Priscila Loch
Tubarão
Todas as discussões necessárias antes da redragagem do Rio Tubarão devem ser encerradas até o próximo mês. Depois disso, será possível lançar os editais para contratar a elaboração dos projetos básico, executivo e de impacto ambiental, imprescindíveis para o início efetivo da obra.
A expectativa do governo do estado é que os documentos estejam prontos até março, revela o gerente regional da Cidasc em Tubarão, Claudemir Souza dos Santos. Ele destaca que tudo precisa ser bem ‘costurado’ – por isso a demora para lançamento da licitação -, já que se trata de um trabalho complexo e de extrema importância para toda a região.
Além do desassoreamento do rio, um estudo indicará obras complementares a serem feitas para contribuir no processo de prevenção de grandes cheias. Planeja-se a construção de canais extravasadores (para o deságue direto no oceano), ampliação dos molhes do Camacho em aproximadamente 150 metros, em Jaguaruna, para manter a barra aberta, e a limpeza do Rio Seco.
“Na última reunião, ficou definido que serão feitos dois termos de referência: a manutenção da calha e o estudo de obras que darão maior proteção”, cita Claudemir.
Outro problema a ser resolvido no que diz respeito à prevenção de enchentes é uma barreira que precisa ser removida na Barra de Laguna. Estima-se que a profundidade neste trecho esteja em aproximadamente três metros, quando deveria ter oito.
“Há um esforço do governo do estado para concluir até outubro o termo de referência correspondente à manutenção da calha, exigidos pelo Ministério das Cidades”, acrescenta o gerente da Cidasc.
Na prática, obra pode ficar para 2014
Os representantes do governo do estado projetavam o início da remoção de areia do fundo do rio para ainda este ano.
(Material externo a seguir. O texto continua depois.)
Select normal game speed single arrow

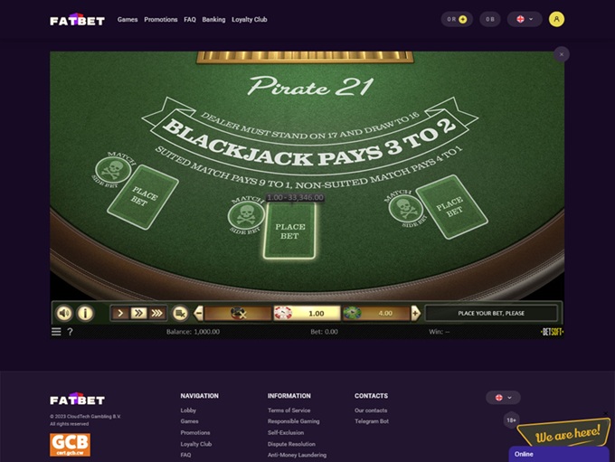pyautogui.click(x=120, y=313)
Depois, a data foi adiada para o próximo ano. Mas, dependendo do processo de contratação de empresas e elaboração dos projetos, a obra propriamente dita pode ficar apenas para 2014.
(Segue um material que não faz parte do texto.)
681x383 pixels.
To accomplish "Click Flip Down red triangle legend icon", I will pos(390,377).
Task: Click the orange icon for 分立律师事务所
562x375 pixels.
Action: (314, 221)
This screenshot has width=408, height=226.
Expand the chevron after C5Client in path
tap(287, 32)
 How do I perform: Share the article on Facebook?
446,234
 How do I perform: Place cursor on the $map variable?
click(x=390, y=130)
Os recursos para desassorear o rio – aproximadamente R$ 80 milhões – teoricamente estariam garantidos pelo governo federal, a partir de uma lista de emendas regionais da bancada catarinense.
Pelo menos 6.831.455,075 metros cúbicos de areia serão removidos de um trecho de 29,7 quilômetros do manancial, entre a área urbana de Tubarão e a foz, em Laguna. O material, por ser contaminado por materiais pesados, não poderá ser depositado em qualquer lugar.
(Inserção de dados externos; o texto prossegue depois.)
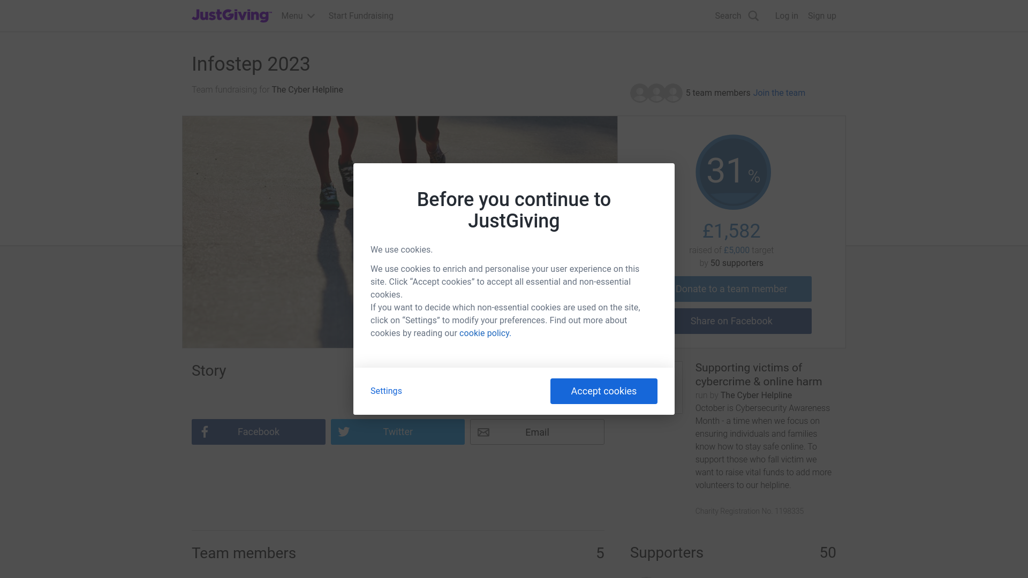Click Donate to a team member button

[731, 288]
Barra do Camacho será dragada novamente

Enquanto não é possível colocar em prática uma solução definitiva para evitar o assoreamento da Barra do Camacho, em Jaguaruna, o jeito é dragar o canal constantemente. Este trabalho é intensificado no momento.
Na última oportunidade, foram retirados da boca da lagoa 52 mil metros cúbicos de areia (isso equivale a mais de 7.400 caminhões carregados). Agora, como a dragagem será executada em um espaço menor, da ponte em direção ao mar, a expectativa é que a quantidade de material fique em 30 mil metros cúbicos.
Aproximadamente mil famílias dependem direta ou indiretamente do pescado retirado das lagoas do Camacho, Santa Marta e de Garopaba do Sul. A entrada da água do mar possibilita o aumento da salinidade nas lagoas e o ingresso de peixes e crustáceos.